02-05-2019 08:36 AM
@Intaris wrote:
What I find interesting is that I can't get a DBL Digital display to set to -1.000000000000000222044605 at all. It only displays its value as -1.00000000000000022000000. This is all without coercing any increment.
Just tried it with a knob, and it also won't.
...
Is the difference "epsilon" (see the numeric palette >>> Constants) ?
Ben
02-05-2019 09:04 AM
Ben, that's interesting.
It's pretty darn close, that's for sure.
The value being shown in the OPs original post is - 1 -epsilon.
epsilon on my PC is shown above, OPs original "problem" number shown below.
-0.00000000000000022204460492503130 -1.000000000000000222044605
02-05-2019 09:18 AM
@Intaris wrote:
Ben, that's interesting.
It's pretty darn close, that's for sure.
The value being shown in the OPs original post is - 1 -epsilon.
epsilon on my PC is shown above, OPs original "problem" number shown below.
-0.00000000000000022204460492503130 -1.000000000000000222044605
The difference between those two is the "...0492503130" is being rounded to "....05"
Ben
02-05-2019 11:41 AM
Since you already coded this to create the image, why didn't you actually run it?
If you did, you would see that this single-precision conversion does not in fact replicate the problem created by the coerce node.
Here, I've attached the code in the form you requested ("rounding3").
As you can see for at least this one input case, the output is still correct when "manually" coerced.
For this same input case, the "coerced" knob's result is still incorrect.
So, this single-precision conversion is probably not what's going on inside the knob's code.
But again, it's not my job to reverse-engineer the code for the knob. Trying to reverse-engineer stuff is fun, but not really on-point for this discussion. Since I think I found a bug, my job is just to report the incorrect behavior to NI, so that an NI programmer can fix the actual code. He or she won't have to guess at the original algorithm... they'll be able to see it directly.

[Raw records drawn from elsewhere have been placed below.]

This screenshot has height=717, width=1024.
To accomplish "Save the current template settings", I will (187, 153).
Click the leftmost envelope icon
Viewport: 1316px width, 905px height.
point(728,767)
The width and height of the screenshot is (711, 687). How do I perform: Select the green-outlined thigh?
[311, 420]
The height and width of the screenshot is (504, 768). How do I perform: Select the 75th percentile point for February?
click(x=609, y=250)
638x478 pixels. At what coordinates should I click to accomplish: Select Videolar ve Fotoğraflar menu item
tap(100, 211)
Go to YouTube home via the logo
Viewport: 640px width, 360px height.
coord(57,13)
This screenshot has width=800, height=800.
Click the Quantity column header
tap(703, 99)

It looks like I and some others here are beginning to converge on the idea that in fact the "coerce" property of the controls is indeed NOT working correctly... regardless of why it is not working correctly.
02-05-2019 11:57 AM
That's really interesting. Is there any chance you're using an Apple? (I'm using a Dell brand PC).
The fact that the decimals agree as far as they do suggest that the floating point representation is the same as mine, but that maybe there's something odd about the display itself.
If you subtract -1.00000000000000022 from your value, do you get zero?
Do you also get zero if you subtract -1.000000000000000222044605 from your value?
-Pogo
02-05-2019 12:08 PM
@pogo wrote:
That's really interesting. Is there any chance you're using an Apple? (I'm using a Dell brand PC).
The fact that the decimals agree as far as they do suggest that the floating point representation is the same as mine, but that maybe there's something odd about the display itself.
If you subtract -1.00000000000000022 from your value, do you get zero?
Do you also get zero if you subtract -1.000000000000000222044605 from your value?
-Pogo
Just stopping by because I am busy...
Q:
When you set the "coerce to nearest" to 0.01 what value do YOU think the "0,01" is being interpreted as?
The "0,01" is at best off by Machine Epsilon I would think because that is the best the machine can do.
Ben
02-05-2019 12:27 PM
You ask:
When you set the "coerce to nearest" to 0.01 what value do YOU think the "0.01" is being interpreted as?
The "0.01" is at best off by Machine Epsilon I would think because that is the best the machine can do.
(my italics added)...
I mostly agree, with a nuanced difference. I think that the 0.01 is converted to the closest version it can be in base 2.
This may of course be an approximation. But if the input value is either an integer power of two (1/2. or 1/4, or 1/8, etc.) or the sum of such values, then the conversion is exact. In other cases, it's worse. So, I would suspect that a value like 0.01 (that isn't the sum of some integer powers of 2) will at worst be offset by machine epsilon.
Then, when I display this value in an indicator, this base 2 approximation will be re-converted back to base 10 for me, the human reader.
What it shows me in base 10 can be an exact representation of the value as it was in base 2, because none of the base 2 bit values are infinitely repeating. In other words, I think that all the rounding happens when the base 10 value is converted to base 2, not the other way around.